Неделю я провела в покоях императора. И это были лучшие, и в то же время худшие дни в моей жизни. Даичи отказался от ужинов с семьей, выходя из своих покоев только для встречи с советниками. Я смотрела, как он изучает донесения, и меня накрывало волной благодарности и счастья. Стараясь не лесть сильно в дела государственной важности, мы скользили по краю серьезных разговоров. Учились доверять другу друг.
Будто две половины единого целого, наконец, соединились: Даичи понимал меня с полуслова. Чувствовал. Прикосновения были такими желанными, что пальцы ног сводило судорогой. Мне не хотелось ни о чем думать.
Может быть, в любви к императору, я нашла свое спасение?
От кошмаров, что мучили меня ночами.
По ночам мне снился Кейджи. Он рыдал над телом жены. А за его спиной вырастали черные тени. Вились вокруг и заползали ему в рот и глаза. С криком просыпалась я, чтобы вновь очутиться в сказке.
Но через неделю вернулся мой брат и друг, пылающий праведным гневом. О его прибытии доложили заранее. Мы успели привести кимоно в порядок и сесть за котацу, придав лицам самое целомудренное ворожение.
Кейджи раскидал охрану, которая его не собиралась задерживать, и разъяренным вихрем ворвался в покои императора.
– Сочувствую тебе, брат, – Даичи вскочил, перехватывая посетителя.
Кейджи замер, тяжело глядя на меня.
– Я хочу поговорить с ней наедине.
Даичи бросил тревожный взгляд на меня.

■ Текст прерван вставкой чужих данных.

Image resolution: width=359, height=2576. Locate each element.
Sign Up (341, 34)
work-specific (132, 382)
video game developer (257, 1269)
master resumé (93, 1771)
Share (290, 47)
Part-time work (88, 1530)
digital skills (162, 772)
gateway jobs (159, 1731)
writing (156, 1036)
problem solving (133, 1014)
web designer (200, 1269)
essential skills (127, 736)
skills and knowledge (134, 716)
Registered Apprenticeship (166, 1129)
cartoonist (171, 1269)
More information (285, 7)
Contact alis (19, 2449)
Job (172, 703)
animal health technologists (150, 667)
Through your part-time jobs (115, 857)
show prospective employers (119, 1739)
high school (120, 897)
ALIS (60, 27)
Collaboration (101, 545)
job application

Но коротко кивнул и вышел в кабинет.
– Зачем ты её убила? – стеклянные глаза друга смотрели холодно и злобно.
Я попыталась обнять Кейджи, но он увернулся.
– Мне очень жаль. Я не понимаю, как так вышло! Я не убивала Судзумию. Её опоили в попытке подставить меня…
– Все вертится вокруг тебя? – Кейджи усмехнулся. – Я видел отчет Тоношено…
– Ичиро отец Судзумии! Он чуть не убил меня…
– И правильно бы сделал! – зло закричал Кейджи. – Кто виноват в смерти Судзумии? Кто!
– Мы еще не выяснили… отпечатки ни с кем не совпадают…
Кейджи болезненно скривился
– Правильно. У тебя же не было времени искать преступника! – и неожиданно он схватил меня и с силой прижал к себе. – Ты спишь со всеми, кроме меня? – злость и ненависть пропитала его слова.